Греция в их замыслах занимала совершенно особое место, ибо все они горячо восхищались этой страной. Попытки перенести в Рим эллинскую культуру, о которых мы говорили в первой главе, и внешнеполитические шаги были частями одного единого плана. Не только блистательный Тит, но и неотесанный Глабрион вслед за Лелием дает театральные игры, воздвигает статуи, а в Греции перед воинами повторяет речи, которые, должно быть, слышал от своего кумира. Он призывает бороться за свободу эллинов и говорит:
— Вам надлежит помнить, что воюете вы не только за свободу Греции, хотя и это было бы величайшей честью (sic!)… Римскому господству откроются Азия, Сирия и все богатейшие царства, простирающиеся вплоть до восхода солнца. А после что нам помешает от Гадеса до Красного моря раздвинуть границы римской державы вплоть до океана, что окаймляет земной круг? И весь род людской станет чтить имя римлян вслед за именами богов! Да будут души ваши достойны подобной награды (Liv., XXXVI, 17).

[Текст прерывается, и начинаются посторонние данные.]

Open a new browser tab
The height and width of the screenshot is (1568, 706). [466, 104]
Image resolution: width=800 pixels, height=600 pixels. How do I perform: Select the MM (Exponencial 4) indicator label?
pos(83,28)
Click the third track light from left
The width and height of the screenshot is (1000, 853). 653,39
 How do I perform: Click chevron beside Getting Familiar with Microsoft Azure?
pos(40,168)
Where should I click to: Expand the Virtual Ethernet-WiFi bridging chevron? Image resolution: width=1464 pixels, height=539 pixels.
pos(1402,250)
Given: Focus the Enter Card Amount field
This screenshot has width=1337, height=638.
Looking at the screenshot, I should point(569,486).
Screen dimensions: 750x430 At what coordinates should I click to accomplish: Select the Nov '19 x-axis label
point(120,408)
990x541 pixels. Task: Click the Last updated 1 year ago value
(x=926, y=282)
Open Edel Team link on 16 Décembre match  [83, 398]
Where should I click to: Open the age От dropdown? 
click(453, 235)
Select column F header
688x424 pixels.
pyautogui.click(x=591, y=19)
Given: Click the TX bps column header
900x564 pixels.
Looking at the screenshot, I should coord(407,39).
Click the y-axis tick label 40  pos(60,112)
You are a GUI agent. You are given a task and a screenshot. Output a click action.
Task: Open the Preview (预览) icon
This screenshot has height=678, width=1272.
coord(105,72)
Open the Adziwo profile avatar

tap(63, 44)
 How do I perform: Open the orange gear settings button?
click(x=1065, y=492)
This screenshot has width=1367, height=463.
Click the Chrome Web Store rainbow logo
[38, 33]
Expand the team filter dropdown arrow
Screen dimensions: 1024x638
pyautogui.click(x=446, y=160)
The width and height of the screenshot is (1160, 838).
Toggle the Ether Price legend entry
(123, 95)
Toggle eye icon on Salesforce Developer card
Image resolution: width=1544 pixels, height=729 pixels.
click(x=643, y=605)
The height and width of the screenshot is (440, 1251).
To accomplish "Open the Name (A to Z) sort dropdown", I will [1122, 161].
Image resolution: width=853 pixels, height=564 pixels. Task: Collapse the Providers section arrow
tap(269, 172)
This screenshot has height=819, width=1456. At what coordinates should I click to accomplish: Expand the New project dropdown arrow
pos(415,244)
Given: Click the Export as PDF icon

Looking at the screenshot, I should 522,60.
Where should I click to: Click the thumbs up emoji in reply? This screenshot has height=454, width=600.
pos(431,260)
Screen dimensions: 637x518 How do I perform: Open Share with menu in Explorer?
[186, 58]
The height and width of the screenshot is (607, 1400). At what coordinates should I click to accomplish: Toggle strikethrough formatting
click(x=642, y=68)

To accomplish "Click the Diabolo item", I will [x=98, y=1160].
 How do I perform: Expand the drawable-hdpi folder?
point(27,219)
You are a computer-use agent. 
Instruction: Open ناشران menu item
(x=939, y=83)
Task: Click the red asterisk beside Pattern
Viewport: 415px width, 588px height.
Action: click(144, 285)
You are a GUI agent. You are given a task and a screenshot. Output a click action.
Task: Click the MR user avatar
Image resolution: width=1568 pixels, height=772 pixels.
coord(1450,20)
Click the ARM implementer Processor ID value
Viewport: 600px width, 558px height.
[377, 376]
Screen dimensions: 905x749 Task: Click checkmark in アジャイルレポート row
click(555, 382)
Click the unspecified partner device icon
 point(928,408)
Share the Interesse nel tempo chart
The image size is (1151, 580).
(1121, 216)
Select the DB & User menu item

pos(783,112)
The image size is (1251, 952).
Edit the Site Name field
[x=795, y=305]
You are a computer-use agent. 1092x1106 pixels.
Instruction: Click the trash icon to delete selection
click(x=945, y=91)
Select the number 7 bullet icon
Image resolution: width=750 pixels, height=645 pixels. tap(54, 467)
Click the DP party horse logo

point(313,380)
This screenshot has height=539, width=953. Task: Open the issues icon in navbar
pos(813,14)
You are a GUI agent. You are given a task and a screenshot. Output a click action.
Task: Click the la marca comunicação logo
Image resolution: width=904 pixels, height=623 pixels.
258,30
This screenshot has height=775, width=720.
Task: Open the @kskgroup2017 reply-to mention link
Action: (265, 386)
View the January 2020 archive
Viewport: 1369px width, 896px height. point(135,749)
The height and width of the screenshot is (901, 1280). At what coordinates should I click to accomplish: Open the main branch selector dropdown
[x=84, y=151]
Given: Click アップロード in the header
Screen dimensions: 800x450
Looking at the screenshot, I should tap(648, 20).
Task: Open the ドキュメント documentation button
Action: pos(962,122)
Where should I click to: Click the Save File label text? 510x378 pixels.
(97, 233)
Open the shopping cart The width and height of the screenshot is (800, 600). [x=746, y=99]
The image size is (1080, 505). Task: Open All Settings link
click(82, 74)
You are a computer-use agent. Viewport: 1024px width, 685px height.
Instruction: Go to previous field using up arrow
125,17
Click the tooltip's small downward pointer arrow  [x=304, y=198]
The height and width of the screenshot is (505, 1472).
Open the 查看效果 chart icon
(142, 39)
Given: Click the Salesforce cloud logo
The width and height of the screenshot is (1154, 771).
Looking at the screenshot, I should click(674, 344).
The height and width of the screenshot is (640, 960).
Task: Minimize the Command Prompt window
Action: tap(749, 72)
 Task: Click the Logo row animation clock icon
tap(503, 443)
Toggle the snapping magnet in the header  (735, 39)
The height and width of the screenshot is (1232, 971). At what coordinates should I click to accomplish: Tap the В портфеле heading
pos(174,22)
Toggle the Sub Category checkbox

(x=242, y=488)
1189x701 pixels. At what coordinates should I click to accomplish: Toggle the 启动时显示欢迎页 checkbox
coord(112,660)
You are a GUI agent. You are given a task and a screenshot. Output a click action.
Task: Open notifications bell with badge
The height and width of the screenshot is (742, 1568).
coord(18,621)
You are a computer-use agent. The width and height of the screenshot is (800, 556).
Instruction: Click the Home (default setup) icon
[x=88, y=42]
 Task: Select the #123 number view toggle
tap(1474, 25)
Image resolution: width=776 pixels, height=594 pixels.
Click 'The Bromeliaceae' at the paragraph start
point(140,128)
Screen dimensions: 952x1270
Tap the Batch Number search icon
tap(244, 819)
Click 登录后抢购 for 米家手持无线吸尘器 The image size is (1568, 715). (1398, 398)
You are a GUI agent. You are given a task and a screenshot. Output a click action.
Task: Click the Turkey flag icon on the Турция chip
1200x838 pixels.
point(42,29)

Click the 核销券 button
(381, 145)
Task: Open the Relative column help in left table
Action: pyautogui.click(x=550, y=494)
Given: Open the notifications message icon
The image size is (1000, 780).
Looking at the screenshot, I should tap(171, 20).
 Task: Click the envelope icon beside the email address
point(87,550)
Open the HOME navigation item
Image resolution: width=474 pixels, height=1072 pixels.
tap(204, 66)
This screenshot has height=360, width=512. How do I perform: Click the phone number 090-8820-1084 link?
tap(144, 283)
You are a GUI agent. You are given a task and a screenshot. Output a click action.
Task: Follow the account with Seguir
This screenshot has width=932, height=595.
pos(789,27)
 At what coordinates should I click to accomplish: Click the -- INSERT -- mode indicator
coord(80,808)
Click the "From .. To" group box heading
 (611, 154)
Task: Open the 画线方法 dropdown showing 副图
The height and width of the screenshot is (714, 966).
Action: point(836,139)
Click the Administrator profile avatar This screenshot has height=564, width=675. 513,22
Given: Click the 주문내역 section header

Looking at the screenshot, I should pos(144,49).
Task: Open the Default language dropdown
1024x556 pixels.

Но Сципион хотел автономии не только для эллинов. С юности живя среди так называемых диких народов, он вступил с ними в теснейшую дружбу. Его связывали чуть ли не братские узы с ливийцем Масиниссой и детьми испанских владык. Он, по словам Г. С. Кнабе, относился «с демонстративным уважением к традициям, верованиям и достоинству союзников и провинциалов. Он отпускал по домам пленных, устраивал свадьбы испанских вождей, обедал у африканских царьков и серьезно беседовал со своим многолетним противником Ганнибалом… Уничтожение побежденных противников казалось ему самой примитивной и недальновидной тактикой… Сципион действовал в живом многообразном мире, населенном бесконечным количеством народов, среди которых Риму надлежало занять первое место».[155] Пожертвовать всем этим многообразием, обратить все в безликие части империи Публий не хотел, а потому дал независимость Масиниссе, дал бы, вероятно, ее и Испании, если бы ему позволили.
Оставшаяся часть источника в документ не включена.